Yeast Controlled Fermentation, Washed, Dried on African Raised Beds
March - July 2018
Kibingo Washing Station: Experimental Fermentation
This experimental offering comes to us from the Kibingo Washing Station. Inoculated with a specific strain of yeast to control the flavor development of the crop, Burundi Kibingo Intenso is an artful expression of precision and craft.
The Kibingo Washing Station is set high in the mountains of the Kayanza district in Burundi, just over the border from Rwanda. Kibingo is a part of a group of washing stations owned and operated by our partners at Greenco, an organization which has elevated coffee quality in the Kayanza district through their dedication to perfection in coffee processing.
Every year, coffee from Greenco’s washing stations grace the top ten spots of the famed Burundi Cup of Excellence. This year, we were able to purchase small lots from three of Greenco’s washing stations - Kibingo, Nemba, and Gakenke.

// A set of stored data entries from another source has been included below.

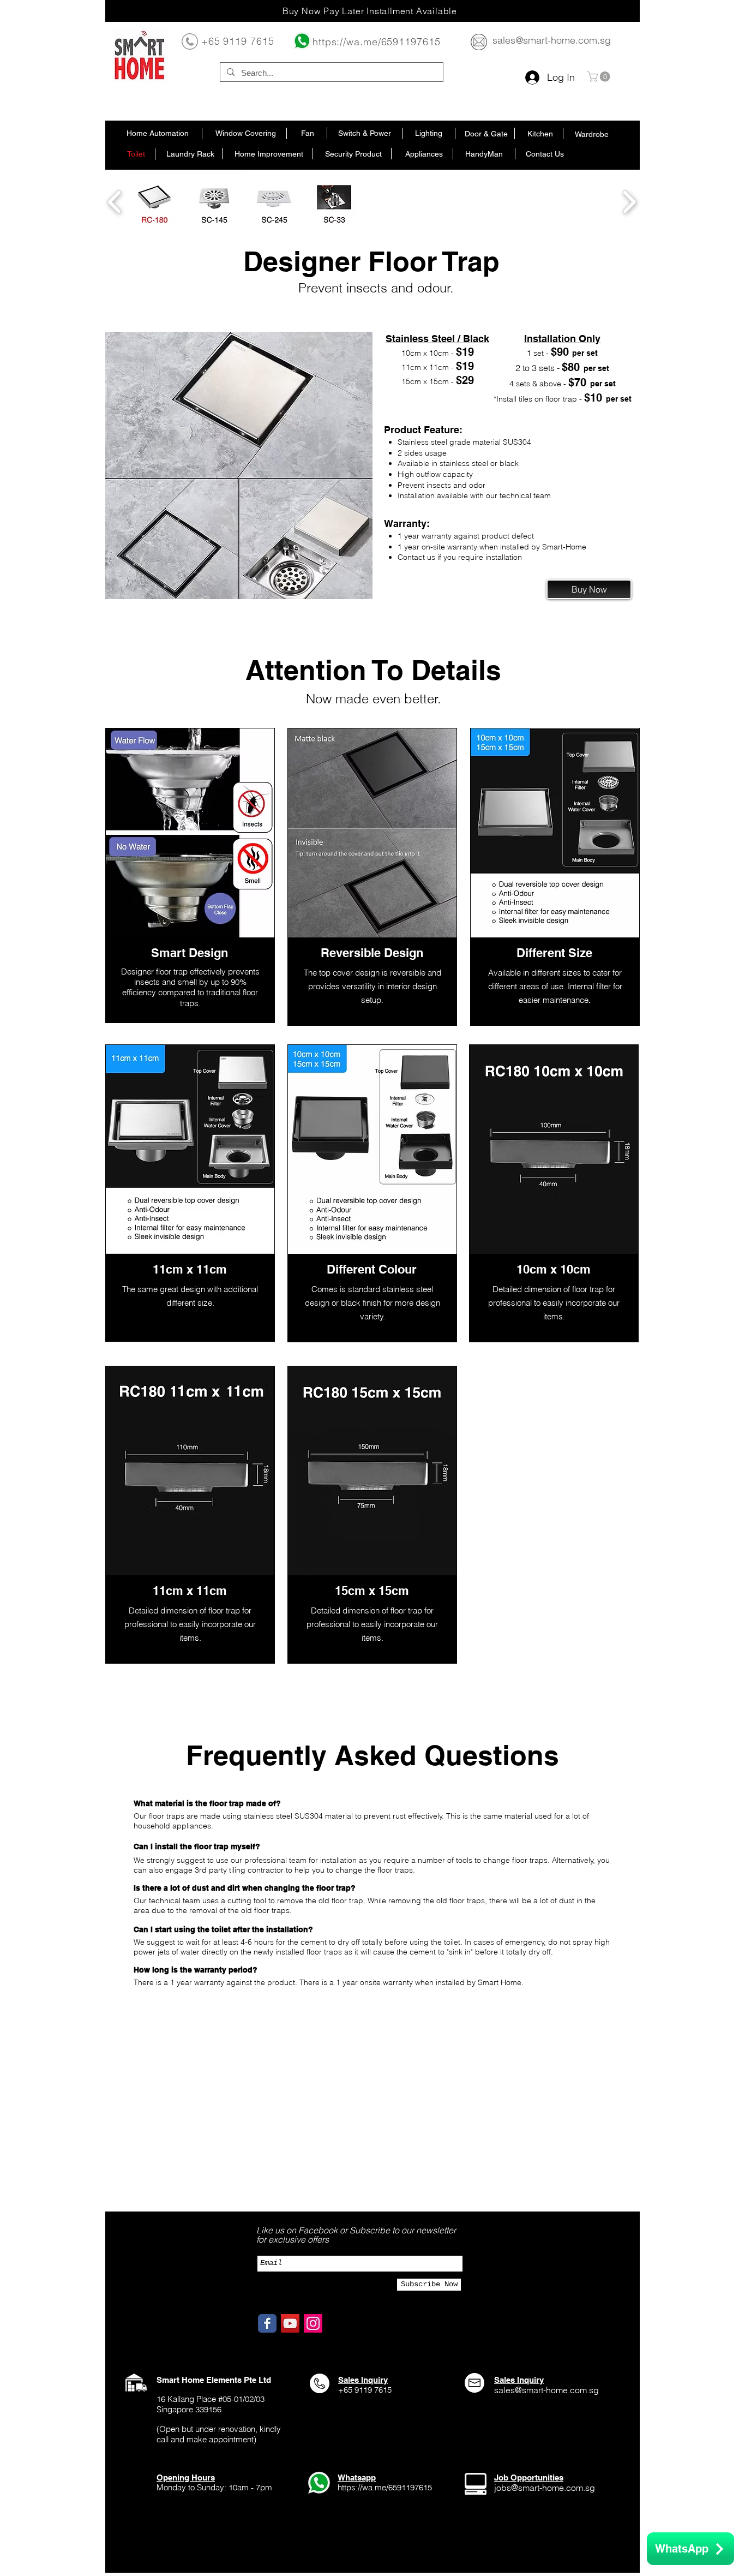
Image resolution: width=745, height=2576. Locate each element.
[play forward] (629, 202)
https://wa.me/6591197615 (377, 41)
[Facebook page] (267, 2323)
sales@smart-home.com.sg (551, 40)
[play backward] (115, 202)
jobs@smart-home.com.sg (544, 2487)
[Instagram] (313, 2323)
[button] (599, 76)
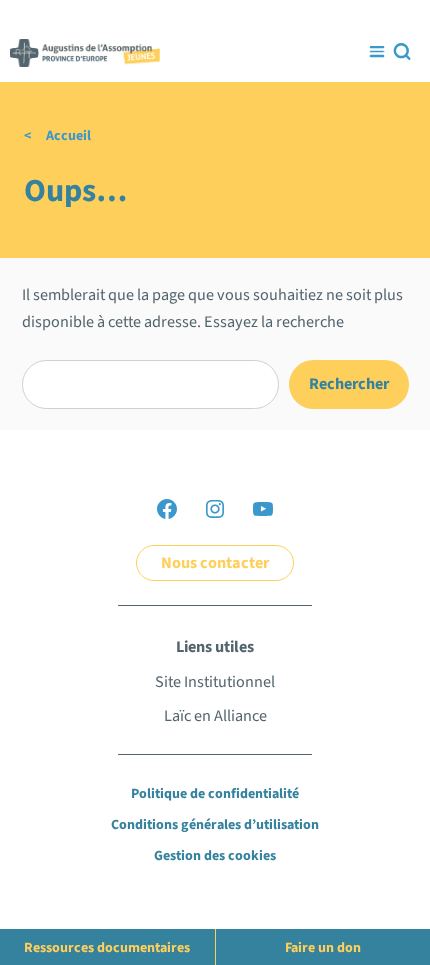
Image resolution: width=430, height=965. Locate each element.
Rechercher (349, 383)
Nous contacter (215, 562)
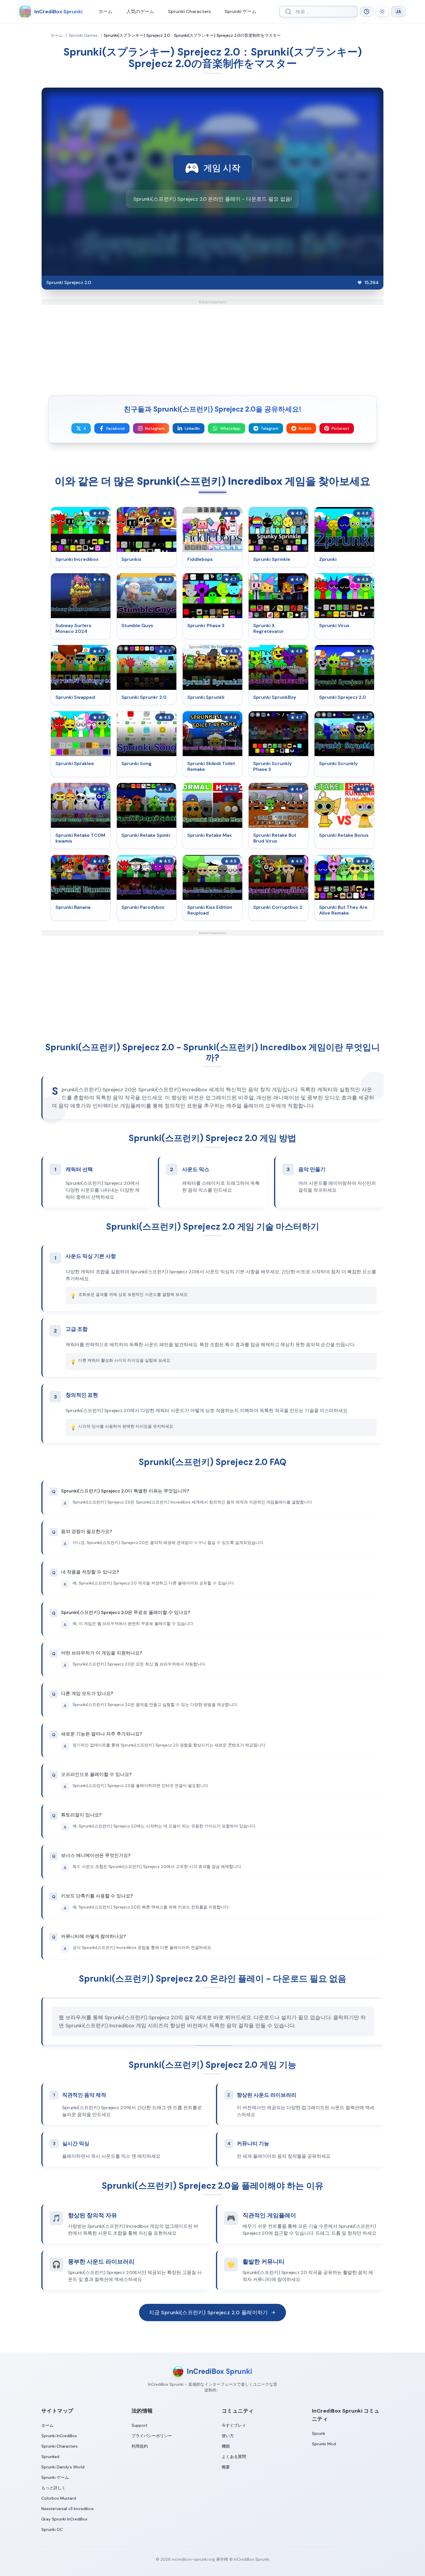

We paid a premium for this particular lot, the result one of many experimental processing projects Greenco is undertaking at their washing station. In the typical washed process, a coffee cherry’s skin and fruit is removed by a de-pulper and the slimy seed inside is left to ferment for roughly 18 hours. Traditionally, this fermentation happens without any added ingredients, as the plant’s natural enzymes––pectinase, and wild yeasts––go to work breaking down the fruit layer remaining on the seed. But in recent years, folks have begun experimenting with inoculating these fermentation tanks with specific strains of yeast to more reliably control the fermentation process and test how different yeast strains impact flavor.
This small, five bag lot is one of those experiments. Fermented using a strain of yeast called Intenso, notes of brown butter, baking spices and dried fruit, familiar to coffees from Burundi, are intensified and rounded out to create a rich and elegant profile. The result is a cup with a creamier body and deeper, fruit flavors.
We’re excited to continue supporting experimentation in coffee processing, exploring the boundaries of what’s possible and sharing a whole new experience of coffee with you.